__CONSEGNA A__
Nella recensione al libro di Guia Soncini sui cinquantenni, quale casa editrice pubblica il volume?

__BRANO PROPOSTO__
==================================================
Tuttolibri, 6 maggio 2023
Su "Questi sono i 50. La fine dell’età adulta" di Guia Soncini (Marsilio)
«La nostalgia è l’unica invenzione di cui possano fregiarsi quelli della mia età, e l’unica eredità che lasceremo ai nostri pargoli (assieme al crollo del sistema pensionistico)». L’ultimo libro di Guia Soncini, Questi sono i 50. La fine dell’età adulta pubblicato da Marsilio, è un trattato di antropologia che si serve di tic linguistici e trame di superficie per identificare una generazione. La sua, appunto, quella di chi è nato senza cellulare e se voleva rivedere un film che aveva perso al cinema doveva aspettare che passasse in televisione.
Impropriamente chiamati boomer, i cinquantenni hanno passato infanzia e adolescenza senza l’on demand, cioè quel dispositivo applicabile a quasi tutto per cui ogni voglia può essere soddisfatta nel momento esatto in cui si manifesta. Bene? Male? Chi se ne frega. Di certo essere quelli che hanno conosciuto il mondo prima di internet fa dei cinquantenni un gruppo sociale in estinzione, i cui comportamenti vale la pena di studiare come si fa con quelle tribù dell’Amazzonia che non hanno mai avuto contatti con la civiltà.
==================================================
__CONSEGNA B__
Seleziona tutte le righe dell'elenco che contengono la parola "profile".
==================================================
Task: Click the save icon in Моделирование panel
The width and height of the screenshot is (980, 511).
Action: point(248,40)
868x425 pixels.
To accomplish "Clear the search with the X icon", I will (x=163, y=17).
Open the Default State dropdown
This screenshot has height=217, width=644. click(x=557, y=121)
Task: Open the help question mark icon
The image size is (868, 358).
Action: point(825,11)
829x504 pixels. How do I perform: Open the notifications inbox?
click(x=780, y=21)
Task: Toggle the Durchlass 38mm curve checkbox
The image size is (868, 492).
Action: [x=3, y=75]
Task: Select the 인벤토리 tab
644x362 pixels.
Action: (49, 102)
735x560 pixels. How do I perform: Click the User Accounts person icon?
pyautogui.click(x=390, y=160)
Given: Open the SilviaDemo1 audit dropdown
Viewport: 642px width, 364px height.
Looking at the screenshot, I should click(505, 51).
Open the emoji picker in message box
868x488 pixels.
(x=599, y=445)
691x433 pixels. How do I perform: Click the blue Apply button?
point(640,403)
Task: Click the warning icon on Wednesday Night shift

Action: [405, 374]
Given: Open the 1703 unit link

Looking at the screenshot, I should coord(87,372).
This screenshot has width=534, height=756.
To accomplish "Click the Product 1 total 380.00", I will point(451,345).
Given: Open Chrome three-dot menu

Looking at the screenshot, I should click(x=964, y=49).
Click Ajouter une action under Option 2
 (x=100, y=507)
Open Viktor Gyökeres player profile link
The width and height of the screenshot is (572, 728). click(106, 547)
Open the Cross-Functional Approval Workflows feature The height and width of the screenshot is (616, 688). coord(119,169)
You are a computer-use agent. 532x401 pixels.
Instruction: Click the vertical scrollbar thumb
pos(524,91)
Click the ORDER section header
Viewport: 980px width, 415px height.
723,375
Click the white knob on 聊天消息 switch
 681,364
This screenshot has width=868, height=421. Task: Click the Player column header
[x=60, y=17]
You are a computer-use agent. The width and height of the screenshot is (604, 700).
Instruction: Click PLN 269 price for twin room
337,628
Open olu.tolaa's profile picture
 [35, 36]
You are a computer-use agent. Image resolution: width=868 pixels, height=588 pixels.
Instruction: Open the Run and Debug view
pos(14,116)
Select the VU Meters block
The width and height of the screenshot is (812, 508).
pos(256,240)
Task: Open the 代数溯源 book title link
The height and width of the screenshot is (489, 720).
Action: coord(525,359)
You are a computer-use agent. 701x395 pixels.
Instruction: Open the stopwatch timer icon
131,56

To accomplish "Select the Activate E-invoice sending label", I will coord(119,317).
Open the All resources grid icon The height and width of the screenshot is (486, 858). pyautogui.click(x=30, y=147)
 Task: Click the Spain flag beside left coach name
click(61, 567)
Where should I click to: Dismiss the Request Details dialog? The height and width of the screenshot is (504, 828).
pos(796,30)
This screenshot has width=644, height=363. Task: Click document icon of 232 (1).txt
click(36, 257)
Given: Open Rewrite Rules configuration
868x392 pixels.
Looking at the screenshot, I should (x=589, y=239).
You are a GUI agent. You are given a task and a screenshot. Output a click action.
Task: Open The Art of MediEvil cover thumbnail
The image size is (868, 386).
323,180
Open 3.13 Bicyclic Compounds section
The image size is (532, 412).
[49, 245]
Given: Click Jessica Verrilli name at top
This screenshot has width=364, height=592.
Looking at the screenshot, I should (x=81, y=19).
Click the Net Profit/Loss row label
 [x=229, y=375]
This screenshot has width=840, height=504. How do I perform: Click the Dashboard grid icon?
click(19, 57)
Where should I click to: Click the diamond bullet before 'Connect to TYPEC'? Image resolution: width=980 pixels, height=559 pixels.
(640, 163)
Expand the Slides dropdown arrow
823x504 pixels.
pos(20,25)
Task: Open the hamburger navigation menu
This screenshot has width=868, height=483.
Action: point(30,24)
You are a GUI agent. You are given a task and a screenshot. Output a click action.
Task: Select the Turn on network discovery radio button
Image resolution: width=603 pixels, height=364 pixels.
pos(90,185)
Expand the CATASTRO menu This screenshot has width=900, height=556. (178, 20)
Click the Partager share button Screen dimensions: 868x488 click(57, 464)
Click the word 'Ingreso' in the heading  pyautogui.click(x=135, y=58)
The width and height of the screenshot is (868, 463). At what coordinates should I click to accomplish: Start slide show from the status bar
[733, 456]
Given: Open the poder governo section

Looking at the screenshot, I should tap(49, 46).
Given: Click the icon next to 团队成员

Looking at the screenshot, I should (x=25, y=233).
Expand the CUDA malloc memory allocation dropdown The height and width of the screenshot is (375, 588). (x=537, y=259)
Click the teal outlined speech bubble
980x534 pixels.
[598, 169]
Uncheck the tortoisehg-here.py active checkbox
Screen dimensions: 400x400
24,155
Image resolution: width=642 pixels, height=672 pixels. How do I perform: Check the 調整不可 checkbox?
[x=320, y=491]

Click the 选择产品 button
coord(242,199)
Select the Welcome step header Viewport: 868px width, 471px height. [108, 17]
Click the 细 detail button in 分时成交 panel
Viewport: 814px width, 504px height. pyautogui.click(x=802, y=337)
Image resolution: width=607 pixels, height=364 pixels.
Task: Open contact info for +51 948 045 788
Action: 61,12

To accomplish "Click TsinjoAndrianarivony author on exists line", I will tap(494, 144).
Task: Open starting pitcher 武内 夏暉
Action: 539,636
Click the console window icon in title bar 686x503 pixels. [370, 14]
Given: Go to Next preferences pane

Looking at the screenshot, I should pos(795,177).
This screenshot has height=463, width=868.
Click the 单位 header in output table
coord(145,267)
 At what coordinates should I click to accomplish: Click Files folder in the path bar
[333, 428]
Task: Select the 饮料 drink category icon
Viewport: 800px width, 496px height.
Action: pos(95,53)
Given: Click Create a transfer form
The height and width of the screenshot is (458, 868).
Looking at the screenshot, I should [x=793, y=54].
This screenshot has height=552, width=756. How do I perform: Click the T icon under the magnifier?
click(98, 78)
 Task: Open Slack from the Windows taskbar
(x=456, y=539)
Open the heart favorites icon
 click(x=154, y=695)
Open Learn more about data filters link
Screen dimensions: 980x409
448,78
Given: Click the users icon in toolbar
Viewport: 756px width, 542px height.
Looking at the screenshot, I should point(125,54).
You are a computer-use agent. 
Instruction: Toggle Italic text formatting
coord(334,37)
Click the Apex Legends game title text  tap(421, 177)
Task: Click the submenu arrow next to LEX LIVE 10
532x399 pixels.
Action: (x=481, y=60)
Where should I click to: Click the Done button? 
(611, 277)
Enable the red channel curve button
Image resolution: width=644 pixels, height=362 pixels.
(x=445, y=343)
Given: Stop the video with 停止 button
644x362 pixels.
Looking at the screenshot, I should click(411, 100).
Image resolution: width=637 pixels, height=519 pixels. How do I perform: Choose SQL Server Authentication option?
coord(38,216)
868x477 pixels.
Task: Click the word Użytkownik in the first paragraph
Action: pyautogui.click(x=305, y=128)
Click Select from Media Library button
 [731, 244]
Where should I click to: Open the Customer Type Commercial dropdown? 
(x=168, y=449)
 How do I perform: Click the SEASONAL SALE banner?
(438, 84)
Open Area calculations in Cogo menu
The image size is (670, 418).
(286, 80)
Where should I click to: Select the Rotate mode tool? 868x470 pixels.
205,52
==================================================
__RISULTATO ATTESO A__
Marsilio.

__RISULTATO ATTESO B__
Open Viktor Gyökeres player profile link
Open olu.tolaa's profile picture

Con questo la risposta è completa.